The 1832 United States presidential election in Georgia took place on November 5, 1832, as part of the 1832 United States presidential election. Voters chose 11 representatives, or electors to the Electoral College, who voted for President and Vice President.

There were two Andrew Jackson tickets in Georgia representing the two different local parties. The Troup party won with 13,881 votes, beating the Union party (formally Clark party) which got 7,367 votes. No other candidate for election was nominated by any of the factions and all received zero votes. Many sources have combined the vote when reporting the Georgia results, but this is legally incorrect.

The Troup party ran Jackson with Martin Van Buren, his official running mate. The Union party ran Jackson with Barbour as veteran members of the Clark party had never forgiven Van Buren for serving as William Crawford's campaign manager in the 1824 presidential election. Troup papers also weren't enthusiastic about Van Buren but feared that splitting the vote could lead to John Sergeant becoming vice president.

==Background==
The first political divisions in the state fell along the lines of personal support for outstanding leaders in their struggle for power. Many of these factions were usually held together through personal friendships and family associations.

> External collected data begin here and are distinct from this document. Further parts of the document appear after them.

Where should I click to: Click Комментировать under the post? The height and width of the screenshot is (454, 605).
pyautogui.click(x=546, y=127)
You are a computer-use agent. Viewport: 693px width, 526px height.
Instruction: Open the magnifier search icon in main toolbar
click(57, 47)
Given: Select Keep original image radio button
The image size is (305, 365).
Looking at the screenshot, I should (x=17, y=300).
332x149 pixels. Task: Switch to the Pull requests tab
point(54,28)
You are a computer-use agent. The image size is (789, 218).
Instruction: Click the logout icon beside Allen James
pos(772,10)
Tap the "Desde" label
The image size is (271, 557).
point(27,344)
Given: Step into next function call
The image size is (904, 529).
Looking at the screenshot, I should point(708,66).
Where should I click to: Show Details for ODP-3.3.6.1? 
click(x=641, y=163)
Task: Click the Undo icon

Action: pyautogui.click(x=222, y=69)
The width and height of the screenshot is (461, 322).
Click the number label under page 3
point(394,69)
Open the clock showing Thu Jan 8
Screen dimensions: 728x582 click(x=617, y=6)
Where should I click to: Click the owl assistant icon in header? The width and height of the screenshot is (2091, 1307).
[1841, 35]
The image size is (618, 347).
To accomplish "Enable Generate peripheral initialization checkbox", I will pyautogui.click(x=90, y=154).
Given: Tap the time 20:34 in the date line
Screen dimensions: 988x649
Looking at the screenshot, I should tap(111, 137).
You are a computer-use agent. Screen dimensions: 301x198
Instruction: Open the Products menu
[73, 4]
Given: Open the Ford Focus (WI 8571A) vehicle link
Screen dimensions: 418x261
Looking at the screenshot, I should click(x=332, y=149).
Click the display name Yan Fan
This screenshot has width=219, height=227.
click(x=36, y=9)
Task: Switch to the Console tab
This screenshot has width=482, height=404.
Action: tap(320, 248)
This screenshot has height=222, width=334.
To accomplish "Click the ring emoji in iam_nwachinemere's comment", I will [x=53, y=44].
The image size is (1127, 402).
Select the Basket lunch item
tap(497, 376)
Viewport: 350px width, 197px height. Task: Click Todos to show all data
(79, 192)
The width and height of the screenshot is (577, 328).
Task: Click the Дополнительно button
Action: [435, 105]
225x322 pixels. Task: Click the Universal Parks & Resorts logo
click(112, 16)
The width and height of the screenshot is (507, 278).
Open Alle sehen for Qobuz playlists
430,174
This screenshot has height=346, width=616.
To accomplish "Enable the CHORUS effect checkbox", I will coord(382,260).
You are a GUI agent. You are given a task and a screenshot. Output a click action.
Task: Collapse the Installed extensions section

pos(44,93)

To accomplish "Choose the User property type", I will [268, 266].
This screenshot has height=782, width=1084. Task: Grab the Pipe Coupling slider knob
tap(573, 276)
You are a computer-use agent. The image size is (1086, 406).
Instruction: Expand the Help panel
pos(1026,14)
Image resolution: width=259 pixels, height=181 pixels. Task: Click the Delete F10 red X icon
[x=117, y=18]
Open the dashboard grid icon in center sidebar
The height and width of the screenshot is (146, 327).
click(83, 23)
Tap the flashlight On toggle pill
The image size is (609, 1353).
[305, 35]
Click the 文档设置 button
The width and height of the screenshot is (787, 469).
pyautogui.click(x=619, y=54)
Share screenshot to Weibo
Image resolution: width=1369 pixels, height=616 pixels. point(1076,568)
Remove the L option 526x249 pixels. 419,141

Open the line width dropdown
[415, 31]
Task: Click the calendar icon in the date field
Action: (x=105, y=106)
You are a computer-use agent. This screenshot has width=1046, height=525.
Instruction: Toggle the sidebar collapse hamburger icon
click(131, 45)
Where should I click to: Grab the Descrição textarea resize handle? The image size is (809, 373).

The two factions in the previous election were the Clark faction, followers of Ex-Governor John Clark, and the Troup faction, followers of Ex-Governor George Troup.

Following losses to the Troup party, coupled with Clark's departure from Georgia to serve as a federal Indian agent and "Keeper of the Public Forests" in Florida, the Clark party entered a period of decline. It was proposed that the Clark party change its name to the Union party, a suggestion that was informally approved by the rank and tile of Clarke's former colleagues, and the name of the old champion gradually lost its usage.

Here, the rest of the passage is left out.